Using the import package with drake

102 Views Asked by At

Finding out about the drake package was one of the best recent discoveries as an R user. However, one drawback I see with the package in terms of reproducibility is the cluttering of the workspace with functions that are merely helper functions.

No one knows whether these sourced functions clash, or if the order of library calls matters. I know there is the conflictedpackage, but it only deals with packages. I know the code unit in R should be a package, but it seems strange to have an analysis with a handful of files like preprocessing.R, training.R and turn them into a package. Potential name clashes begin quite early anyway, and I've never seen anyone presenting a clean approach for R.

There is however the importpackage which allows for cherry picking the import of package functions and functions/variables from other files. Say you have function a in a.R, then importing it using import the function is accessible, but all of its dependencies are available to the function a but not imported, providing useful isolation.

I tested using the import package with drake, but drake does not detect if the dependencies of imported functions change, breaking it's actual use case. Does anyone know a way to tell drake to "drill down" on these functions, or any other way to make it work? Thanks in advance!

1

There are 1 best solutions below

6
On

By design, drake only tracks the functions in the environment of make(), which you can set with the envir argument (plus namespaced functions called with pkg::fun(), but it was a mistake to build that capability). envir is just the calling environment by default (parent.frame()).

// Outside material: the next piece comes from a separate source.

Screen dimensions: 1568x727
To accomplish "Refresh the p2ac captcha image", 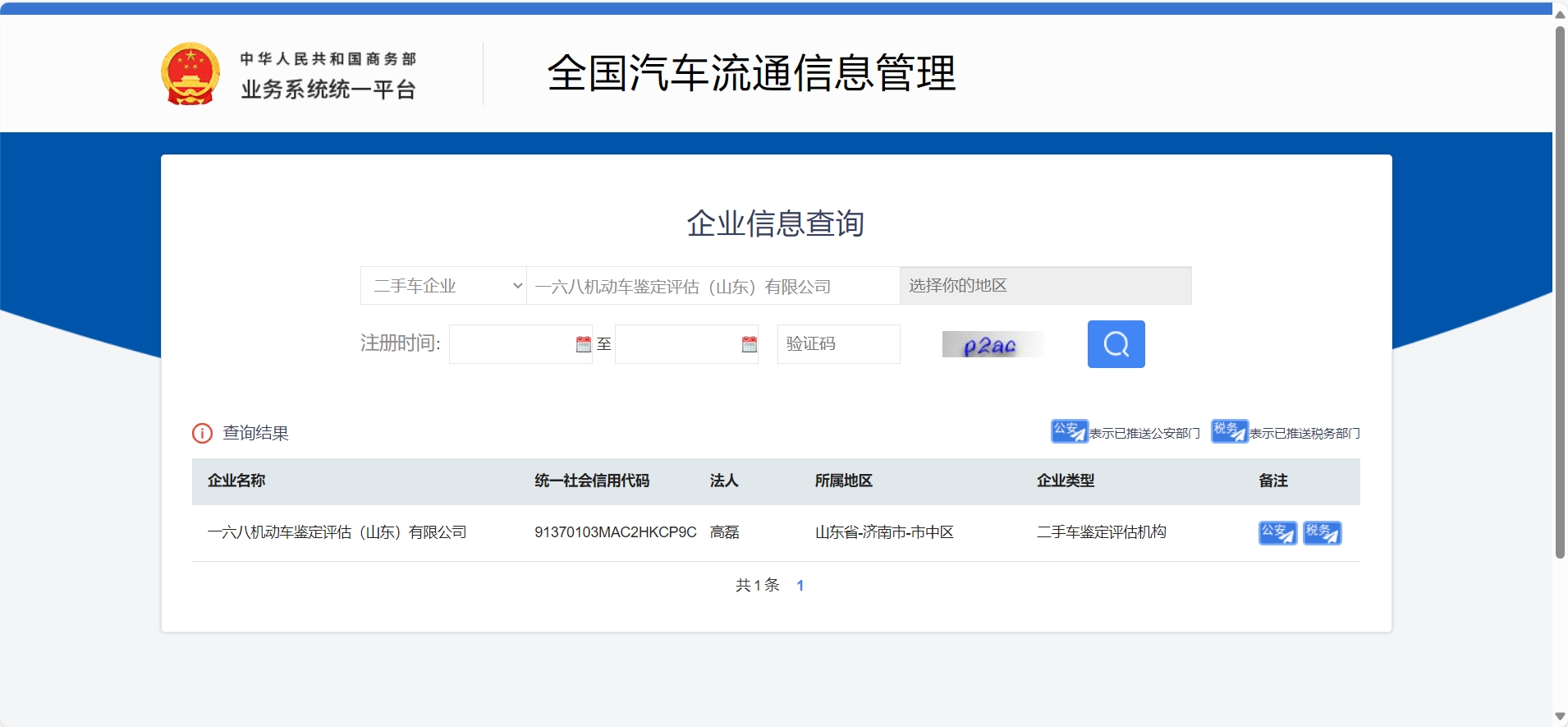I will (x=993, y=345).
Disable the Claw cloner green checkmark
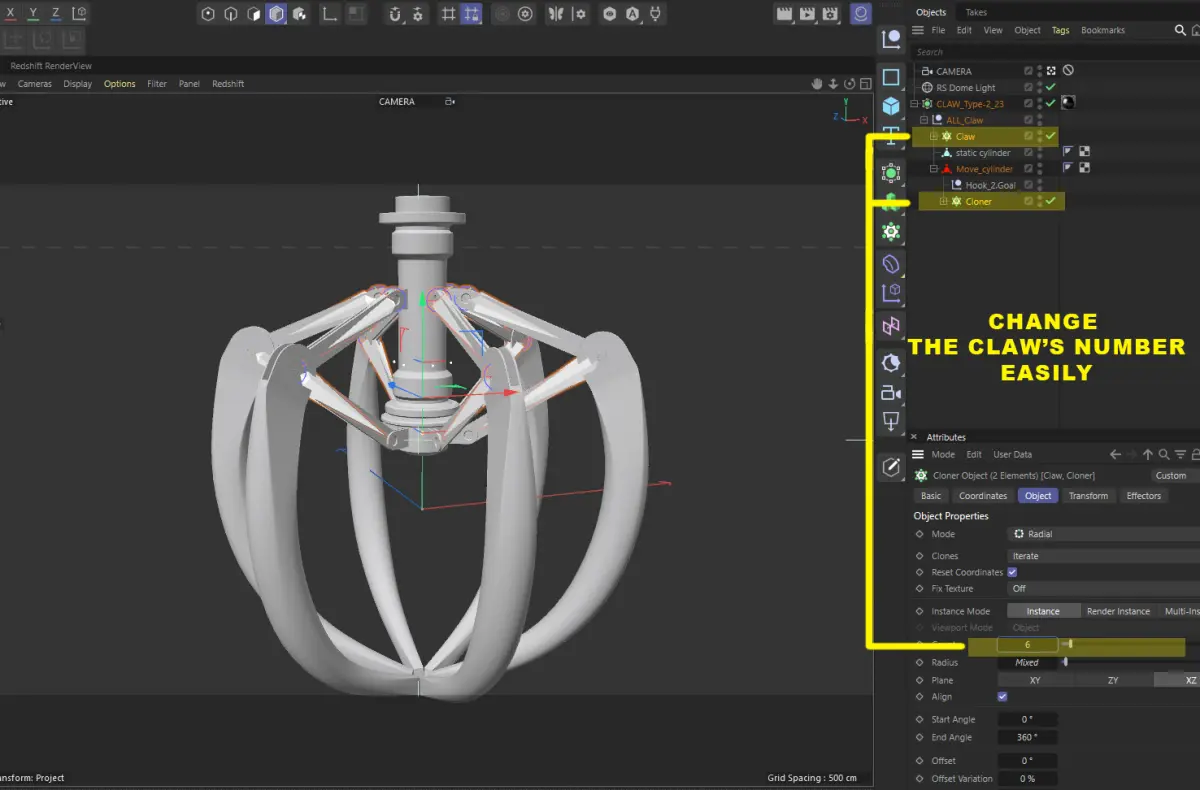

So when you use import::from(), be sure to set .into equal to "" so it brings stuff into drake's environment.

ls()
#> character(0)
import::from(dplyr, mutate, .into = "")
ls()
#> [1] "mutate"
library(drake)
plan <- drake_plan(x = mutate(mtcars, x = 1))
vis_drake_graph(plan)

Created on 2020-09-05 by the reprex package (v0.3.0)

Incidentally, you just handed us an excellent alternative to envir = getNamespace("yourPackage") from https://github.com/ropensci/drake/issues/1286#issuecomment-649088321, the latter of which is limited if you want to pull functions from multiple sources. So thanks! Let's spread the word about this workaround.